:: Selected text ::
--- --- ---

PySpark Assignment – Product Sales Analysis

Part 1: Environment Setup

1. Install Spark + Java in Google Colab.

2. Initialize Spark with app name "ProductSalesAnalysis" .

In [59]:
from pyspark.sql import SparkSession
import pyspark.sql.functions as F

spark=SparkSession.builder.appName('ProductSalesAnalysis').getOrCreate()

In [60]:
from google.colab import drive
drive.mount('/content/drive')

Drive already mounted at /content/drive; to attempt to forcibly remount, call drive.mount("/content/drive", force_remount=True).


Part 2: Load Sales Data from CSV

Read the file into a PySpark DataFrame with header and inferred schema.

Print schema and show top 5 rows.

In [61]:
csv_data="""OrderID,Product,Category,Quantity,UnitPrice,Region
1001,Mobile,Electronics,2,15000,North
1002,Laptop,Electronics,1,55000,South
1003,T-Shirt,Apparel,3,500,East
1004,Jeans,Apparel,2,1200,North
1005,TV,Electronics,1,40000,West
1006,Shoes,Footwear,4,2000,South
1007,Watch,Accessories,2,3000,East
1008,Headphones,Electronics,3,2500,North"""

--- --- ---

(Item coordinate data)
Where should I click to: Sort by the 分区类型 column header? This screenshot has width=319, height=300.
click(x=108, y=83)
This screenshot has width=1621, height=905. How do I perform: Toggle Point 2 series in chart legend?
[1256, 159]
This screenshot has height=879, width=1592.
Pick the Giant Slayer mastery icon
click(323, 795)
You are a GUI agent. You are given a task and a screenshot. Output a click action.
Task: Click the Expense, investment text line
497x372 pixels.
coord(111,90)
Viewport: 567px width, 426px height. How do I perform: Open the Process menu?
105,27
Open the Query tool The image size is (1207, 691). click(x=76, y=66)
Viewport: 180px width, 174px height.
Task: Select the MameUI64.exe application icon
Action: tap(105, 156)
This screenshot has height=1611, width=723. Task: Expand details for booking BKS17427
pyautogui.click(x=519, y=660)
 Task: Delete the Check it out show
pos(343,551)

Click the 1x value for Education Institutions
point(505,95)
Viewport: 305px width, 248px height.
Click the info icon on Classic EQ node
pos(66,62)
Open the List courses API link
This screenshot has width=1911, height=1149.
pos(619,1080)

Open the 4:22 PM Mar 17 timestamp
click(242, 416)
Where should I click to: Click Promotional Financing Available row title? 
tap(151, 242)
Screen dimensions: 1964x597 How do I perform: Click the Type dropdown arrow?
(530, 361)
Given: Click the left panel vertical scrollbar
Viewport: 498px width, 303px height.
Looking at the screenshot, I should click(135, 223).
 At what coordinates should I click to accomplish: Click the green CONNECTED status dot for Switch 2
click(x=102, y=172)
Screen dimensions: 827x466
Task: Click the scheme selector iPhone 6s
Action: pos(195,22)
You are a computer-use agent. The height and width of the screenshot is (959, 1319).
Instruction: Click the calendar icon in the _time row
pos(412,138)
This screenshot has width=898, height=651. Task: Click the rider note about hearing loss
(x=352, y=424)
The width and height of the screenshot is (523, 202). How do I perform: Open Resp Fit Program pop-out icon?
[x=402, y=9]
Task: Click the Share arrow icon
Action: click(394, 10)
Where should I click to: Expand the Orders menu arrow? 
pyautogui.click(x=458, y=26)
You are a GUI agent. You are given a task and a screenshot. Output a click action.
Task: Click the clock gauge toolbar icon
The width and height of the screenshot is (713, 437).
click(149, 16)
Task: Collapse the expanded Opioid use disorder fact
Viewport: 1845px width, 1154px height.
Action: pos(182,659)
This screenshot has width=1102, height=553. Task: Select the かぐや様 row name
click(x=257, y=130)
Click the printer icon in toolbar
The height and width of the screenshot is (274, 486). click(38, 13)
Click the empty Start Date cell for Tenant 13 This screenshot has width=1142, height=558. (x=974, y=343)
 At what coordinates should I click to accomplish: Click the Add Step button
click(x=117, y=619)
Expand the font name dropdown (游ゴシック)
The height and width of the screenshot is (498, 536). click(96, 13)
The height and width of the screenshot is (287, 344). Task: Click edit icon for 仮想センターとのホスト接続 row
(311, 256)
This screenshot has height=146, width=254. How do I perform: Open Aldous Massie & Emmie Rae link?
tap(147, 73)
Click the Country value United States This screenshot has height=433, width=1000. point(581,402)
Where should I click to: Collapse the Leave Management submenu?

--- --- ---

:: Your tasks ::
1. Duplicate the PySpark assignment text between "Drive already mounted" and "and inferred schema.", inclusive.
2. List every product in the PySpark assignment's sales data that belongs to the Electronics category.

:: List of solutions ::
1.
Drive already mounted at /content/drive; to attempt to forcibly remount, call drive.mount("/content/drive", force_remount=True).


Part 2: Load Sales Data from CSV

Read the file into a PySpark DataFrame with header and inferred schema.

2. Mobile, Laptop, TV, Headphones